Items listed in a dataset
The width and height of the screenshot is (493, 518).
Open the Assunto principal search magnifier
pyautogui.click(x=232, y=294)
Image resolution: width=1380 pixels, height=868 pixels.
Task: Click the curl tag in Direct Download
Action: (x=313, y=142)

Your instructions: A complete, exact copy of the entries is required.

Result:
The width and height of the screenshot is (493, 518).
Open the Assunto principal search magnifier
pyautogui.click(x=232, y=294)
Image resolution: width=1380 pixels, height=868 pixels.
Task: Click the curl tag in Direct Download
Action: (x=313, y=142)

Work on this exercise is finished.